A new report by the Sutton Trust, highlights how the academic attainment of disadvantaged pupils at 16 varies dramatically between different ethnic groups.
The report titled 'Class differences: Ethnicity and disadvantage', looks at the outcomes for pupils eligible for free school meals (FSM) at GCSE, with researchers finding that:
white British FSM boys achieve the lowest grades of any ethnic group, while white British FSM girls are the lowest performing of any main female ethnic group
the proportion of Bangladeshi, black African and Chinese FSM pupils achieving five GCSEs at A*-C including English and maths has improved substantially to more than the national average over the last ten years
certain ethnic minority FSM pupils perform better on attainment than the national average at GCSE (including Chinese, Bangladeshi and Indian) while others perform below the national average (such as black Caribbean and Irish)
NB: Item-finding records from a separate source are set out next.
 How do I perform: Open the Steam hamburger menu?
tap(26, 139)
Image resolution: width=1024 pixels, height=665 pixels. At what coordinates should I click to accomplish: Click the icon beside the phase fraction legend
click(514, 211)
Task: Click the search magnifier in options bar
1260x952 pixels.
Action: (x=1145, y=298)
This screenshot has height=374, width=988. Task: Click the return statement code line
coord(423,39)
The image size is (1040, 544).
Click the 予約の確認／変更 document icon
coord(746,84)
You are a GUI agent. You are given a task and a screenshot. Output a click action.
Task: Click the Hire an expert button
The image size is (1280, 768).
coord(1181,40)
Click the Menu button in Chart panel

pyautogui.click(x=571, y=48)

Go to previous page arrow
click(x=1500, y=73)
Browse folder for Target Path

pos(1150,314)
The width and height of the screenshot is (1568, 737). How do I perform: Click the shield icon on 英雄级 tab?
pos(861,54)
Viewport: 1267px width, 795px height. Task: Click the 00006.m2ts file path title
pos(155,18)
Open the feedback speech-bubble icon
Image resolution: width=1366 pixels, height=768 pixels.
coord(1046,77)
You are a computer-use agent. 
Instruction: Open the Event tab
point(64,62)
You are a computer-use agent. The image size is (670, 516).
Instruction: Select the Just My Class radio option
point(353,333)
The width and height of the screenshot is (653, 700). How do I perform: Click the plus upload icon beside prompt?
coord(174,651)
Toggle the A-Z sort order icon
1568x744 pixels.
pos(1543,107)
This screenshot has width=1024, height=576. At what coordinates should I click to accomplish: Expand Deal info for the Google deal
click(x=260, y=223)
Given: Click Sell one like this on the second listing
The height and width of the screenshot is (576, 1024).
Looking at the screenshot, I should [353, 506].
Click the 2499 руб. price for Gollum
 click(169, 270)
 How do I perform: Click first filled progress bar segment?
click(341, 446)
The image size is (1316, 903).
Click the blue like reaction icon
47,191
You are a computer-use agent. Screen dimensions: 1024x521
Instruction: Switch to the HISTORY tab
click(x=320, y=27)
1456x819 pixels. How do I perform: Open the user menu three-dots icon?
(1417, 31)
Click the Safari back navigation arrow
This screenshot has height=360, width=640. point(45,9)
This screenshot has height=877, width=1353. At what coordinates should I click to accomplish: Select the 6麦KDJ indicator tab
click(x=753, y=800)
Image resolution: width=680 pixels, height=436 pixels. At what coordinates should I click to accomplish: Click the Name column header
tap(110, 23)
travellers of Irish heritage and Gypsy Roma communities perform the lowest on all main attainment measures
The study also looked at rates of entry to university. It found that while white British pupils were the least likely to attend university, those who did were disproportionately likely to attend an ‘elite’ Russell Group institution compared to other ethnic groups.
The research underlines the need for governors and trustees to understand the characteristics of the disadvantaged pupils in their school and consider how the school is addressing the specific challenges that they face.